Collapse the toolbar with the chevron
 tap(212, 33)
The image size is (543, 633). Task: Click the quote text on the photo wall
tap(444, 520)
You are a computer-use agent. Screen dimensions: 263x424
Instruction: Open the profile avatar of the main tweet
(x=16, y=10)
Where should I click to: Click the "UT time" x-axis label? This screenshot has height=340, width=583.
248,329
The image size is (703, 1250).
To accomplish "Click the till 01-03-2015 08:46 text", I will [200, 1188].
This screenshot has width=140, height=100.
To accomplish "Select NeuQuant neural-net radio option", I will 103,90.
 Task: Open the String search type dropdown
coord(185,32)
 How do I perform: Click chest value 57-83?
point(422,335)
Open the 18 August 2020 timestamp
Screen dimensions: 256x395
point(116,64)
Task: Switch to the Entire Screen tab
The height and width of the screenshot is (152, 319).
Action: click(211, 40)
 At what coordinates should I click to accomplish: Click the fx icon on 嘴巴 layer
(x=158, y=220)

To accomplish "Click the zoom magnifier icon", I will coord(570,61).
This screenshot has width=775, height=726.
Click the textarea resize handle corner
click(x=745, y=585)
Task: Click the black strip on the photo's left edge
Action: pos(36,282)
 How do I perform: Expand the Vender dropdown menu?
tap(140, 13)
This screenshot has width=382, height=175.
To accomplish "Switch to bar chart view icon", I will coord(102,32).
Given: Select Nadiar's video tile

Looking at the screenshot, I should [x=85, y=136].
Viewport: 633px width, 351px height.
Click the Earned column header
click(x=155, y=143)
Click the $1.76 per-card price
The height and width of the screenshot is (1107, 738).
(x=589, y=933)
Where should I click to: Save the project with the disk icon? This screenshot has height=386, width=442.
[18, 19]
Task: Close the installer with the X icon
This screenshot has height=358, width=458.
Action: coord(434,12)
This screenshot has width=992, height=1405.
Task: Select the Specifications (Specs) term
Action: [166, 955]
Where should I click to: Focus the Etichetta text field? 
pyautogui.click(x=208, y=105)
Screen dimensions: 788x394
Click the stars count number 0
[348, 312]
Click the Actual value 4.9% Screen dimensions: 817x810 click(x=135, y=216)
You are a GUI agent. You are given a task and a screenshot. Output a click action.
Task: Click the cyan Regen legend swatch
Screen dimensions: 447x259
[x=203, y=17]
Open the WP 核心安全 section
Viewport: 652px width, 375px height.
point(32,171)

┄┄┄┄┄┄

### WHAT IS REQUIRED
Copy the whole listing once more, exactly.

### ANSWER BOX
Collapse the toolbar with the chevron
 tap(212, 33)
The image size is (543, 633). Task: Click the quote text on the photo wall
tap(444, 520)
You are a computer-use agent. Screen dimensions: 263x424
Instruction: Open the profile avatar of the main tweet
(x=16, y=10)
Where should I click to: Click the "UT time" x-axis label? This screenshot has height=340, width=583.
248,329
The image size is (703, 1250).
To accomplish "Click the till 01-03-2015 08:46 text", I will [200, 1188].
This screenshot has width=140, height=100.
To accomplish "Select NeuQuant neural-net radio option", I will 103,90.
 Task: Open the String search type dropdown
coord(185,32)
 How do I perform: Click chest value 57-83?
point(422,335)
Open the 18 August 2020 timestamp
Screen dimensions: 256x395
point(116,64)
Task: Switch to the Entire Screen tab
The height and width of the screenshot is (152, 319).
Action: click(211, 40)
 At what coordinates should I click to accomplish: Click the fx icon on 嘴巴 layer
(x=158, y=220)

To accomplish "Click the zoom magnifier icon", I will coord(570,61).
This screenshot has width=775, height=726.
Click the textarea resize handle corner
click(x=745, y=585)
Task: Click the black strip on the photo's left edge
Action: pos(36,282)
 How do I perform: Expand the Vender dropdown menu?
tap(140, 13)
This screenshot has width=382, height=175.
To accomplish "Switch to bar chart view icon", I will coord(102,32).
Given: Select Nadiar's video tile

Looking at the screenshot, I should [x=85, y=136].
Viewport: 633px width, 351px height.
Click the Earned column header
click(x=155, y=143)
Click the $1.76 per-card price
The height and width of the screenshot is (1107, 738).
(x=589, y=933)
Where should I click to: Save the project with the disk icon? This screenshot has height=386, width=442.
[18, 19]
Task: Close the installer with the X icon
This screenshot has height=358, width=458.
Action: coord(434,12)
This screenshot has width=992, height=1405.
Task: Select the Specifications (Specs) term
Action: [166, 955]
Where should I click to: Focus the Etichetta text field? 
pyautogui.click(x=208, y=105)
Screen dimensions: 788x394
Click the stars count number 0
[348, 312]
Click the Actual value 4.9% Screen dimensions: 817x810 click(x=135, y=216)
You are a GUI agent. You are given a task and a screenshot. Output a click action.
Task: Click the cyan Regen legend swatch
Screen dimensions: 447x259
[x=203, y=17]
Open the WP 核心安全 section
Viewport: 652px width, 375px height.
point(32,171)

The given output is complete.